5. A motor transmission and gearbox according to claim 1, wherein the first motor and second motors are operated to cause the output shaft to be driven in a first direction and then a second direction in an alternating manner.
6. A motor transmission and gearbox according to claim 5, wherein motion of the output shaft is converted to reciprocating linear motion.
7. A motor transmission and gearbox according to claim 6, wherein the reciprocating output is used to drive a pump.
8. A motor transmission and gearbox according to claim 7, wherein the pump is a rod or linear pump.
9. A motor transmission and gearbox according to claim 6, wherein the reciprocating motion is used to drive a tractor tool comprising alternately engaging anchors, the distance between the anchors alternately extending and contracting.
10. A motor transmission and gearbox according to any of claim 1, wherein the both input shafts are rotating, in order that the output drive is near zero, and small variations in the input shafts' relative rotation are used to impart a jarring motion to the output shaft.
11. A motor transmission and gearbox according to claim 1, wherein the motor inputs are concentric.
12. A motor transmission and gearbox according to claim 11 wherein the gearbox output is concentric with the motor outputs.
13. A system including a motor transmission and gearbox according to claim 1, wherein that can be deployed on wireline into a well without a rig.
14. A system including a motor transmission and gearbox according to claim 1, wherein the system is deployed on tubing into a well, and the pump parts are retrieved through the tubing.
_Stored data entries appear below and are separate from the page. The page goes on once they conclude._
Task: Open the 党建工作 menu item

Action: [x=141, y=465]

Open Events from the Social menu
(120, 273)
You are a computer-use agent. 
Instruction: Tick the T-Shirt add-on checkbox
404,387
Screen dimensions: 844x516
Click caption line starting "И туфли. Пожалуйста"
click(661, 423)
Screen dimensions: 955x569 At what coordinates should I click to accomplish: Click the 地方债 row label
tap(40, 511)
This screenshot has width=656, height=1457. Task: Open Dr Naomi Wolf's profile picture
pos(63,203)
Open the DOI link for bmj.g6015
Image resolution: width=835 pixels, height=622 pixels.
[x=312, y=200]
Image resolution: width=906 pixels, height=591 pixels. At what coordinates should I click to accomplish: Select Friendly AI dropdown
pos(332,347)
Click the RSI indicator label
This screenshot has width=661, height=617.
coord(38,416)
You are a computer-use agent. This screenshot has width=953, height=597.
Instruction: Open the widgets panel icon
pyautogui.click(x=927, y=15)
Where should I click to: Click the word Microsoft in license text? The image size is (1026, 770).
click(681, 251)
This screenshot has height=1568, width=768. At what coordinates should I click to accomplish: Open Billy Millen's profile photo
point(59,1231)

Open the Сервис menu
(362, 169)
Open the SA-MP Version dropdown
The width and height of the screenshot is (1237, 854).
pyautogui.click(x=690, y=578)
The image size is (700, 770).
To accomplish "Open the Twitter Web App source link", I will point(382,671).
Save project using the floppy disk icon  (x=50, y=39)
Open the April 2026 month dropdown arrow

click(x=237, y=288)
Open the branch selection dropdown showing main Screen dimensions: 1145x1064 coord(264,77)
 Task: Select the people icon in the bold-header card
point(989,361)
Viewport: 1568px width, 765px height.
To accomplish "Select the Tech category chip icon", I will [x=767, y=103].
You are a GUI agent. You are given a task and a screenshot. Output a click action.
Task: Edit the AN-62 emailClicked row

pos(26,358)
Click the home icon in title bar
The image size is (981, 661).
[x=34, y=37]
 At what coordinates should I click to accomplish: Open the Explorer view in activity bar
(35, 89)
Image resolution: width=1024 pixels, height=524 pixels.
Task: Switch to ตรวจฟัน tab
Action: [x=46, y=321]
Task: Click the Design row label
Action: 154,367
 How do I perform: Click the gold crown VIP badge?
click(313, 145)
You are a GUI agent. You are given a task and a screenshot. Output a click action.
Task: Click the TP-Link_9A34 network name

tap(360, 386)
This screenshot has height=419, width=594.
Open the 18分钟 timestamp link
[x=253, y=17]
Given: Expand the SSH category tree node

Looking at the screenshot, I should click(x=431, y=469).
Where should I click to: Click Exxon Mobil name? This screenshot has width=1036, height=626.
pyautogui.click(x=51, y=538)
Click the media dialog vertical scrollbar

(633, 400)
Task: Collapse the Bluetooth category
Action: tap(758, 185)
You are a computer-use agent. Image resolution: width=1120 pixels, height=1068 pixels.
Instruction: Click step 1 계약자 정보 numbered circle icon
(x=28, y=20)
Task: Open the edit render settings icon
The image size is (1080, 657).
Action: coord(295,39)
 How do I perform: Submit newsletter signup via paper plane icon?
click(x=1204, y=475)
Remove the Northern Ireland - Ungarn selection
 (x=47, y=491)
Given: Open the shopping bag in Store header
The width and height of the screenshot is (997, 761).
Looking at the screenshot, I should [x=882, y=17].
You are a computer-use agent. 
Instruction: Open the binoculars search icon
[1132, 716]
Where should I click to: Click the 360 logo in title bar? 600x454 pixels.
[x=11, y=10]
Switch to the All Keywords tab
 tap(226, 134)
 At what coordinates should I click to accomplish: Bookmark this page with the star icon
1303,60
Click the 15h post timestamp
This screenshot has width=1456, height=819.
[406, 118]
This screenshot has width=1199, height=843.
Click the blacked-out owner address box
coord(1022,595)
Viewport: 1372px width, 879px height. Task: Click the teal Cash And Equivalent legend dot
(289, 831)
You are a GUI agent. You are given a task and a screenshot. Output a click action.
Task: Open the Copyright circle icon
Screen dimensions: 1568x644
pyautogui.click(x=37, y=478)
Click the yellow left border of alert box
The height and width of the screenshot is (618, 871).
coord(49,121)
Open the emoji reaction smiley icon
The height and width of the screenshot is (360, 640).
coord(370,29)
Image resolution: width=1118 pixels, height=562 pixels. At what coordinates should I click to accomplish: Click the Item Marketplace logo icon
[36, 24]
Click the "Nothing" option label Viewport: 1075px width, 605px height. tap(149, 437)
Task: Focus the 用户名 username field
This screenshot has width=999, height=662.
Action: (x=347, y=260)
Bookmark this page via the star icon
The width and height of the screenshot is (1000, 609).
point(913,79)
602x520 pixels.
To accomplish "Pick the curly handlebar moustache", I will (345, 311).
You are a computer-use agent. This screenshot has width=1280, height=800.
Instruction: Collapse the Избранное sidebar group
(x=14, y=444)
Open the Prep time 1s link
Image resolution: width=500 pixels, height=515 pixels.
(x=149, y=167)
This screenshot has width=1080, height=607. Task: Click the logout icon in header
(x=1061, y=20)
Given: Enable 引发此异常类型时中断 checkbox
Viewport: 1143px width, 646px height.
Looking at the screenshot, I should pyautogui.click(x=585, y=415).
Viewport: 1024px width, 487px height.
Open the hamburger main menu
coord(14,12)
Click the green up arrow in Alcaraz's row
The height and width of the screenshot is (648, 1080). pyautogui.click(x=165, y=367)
15. A system including a motor transmission and gearbox according to claim 1, wherein that can be deployed into a well and landed into a electrical wet connector and powered thru the electrical wet connector.
16. A system including a motor transmission and gearbox according to claim 1, wherein a control system is deployed with the motors to control the motor locally.
17. A system including a motor transmission and gearbox according to claim 1, wherein DC power is supplied to the downhole control system.
REFERENCE TO RELATED APPLICATIONS
 This application is a continuation of, and claims priority to and the benefit of, International Application No. PCT/E P2014/074788, filed Nov. 17, 2014 and entitled "Electric Actuator", and this application claims priority to and the benefit of U.K. Patent Application No. GB 1320242.9, filed Nov. 15, 2013, the entirety of which applications are hereby incorporated by reference.
 This invention relates to an electric powered actuator, and more particularly to such motors for downhole use in oil wells, and most particularly to such motors operating sucker rod pumps, or push-pull tractors, or actuators to open and close sleeves.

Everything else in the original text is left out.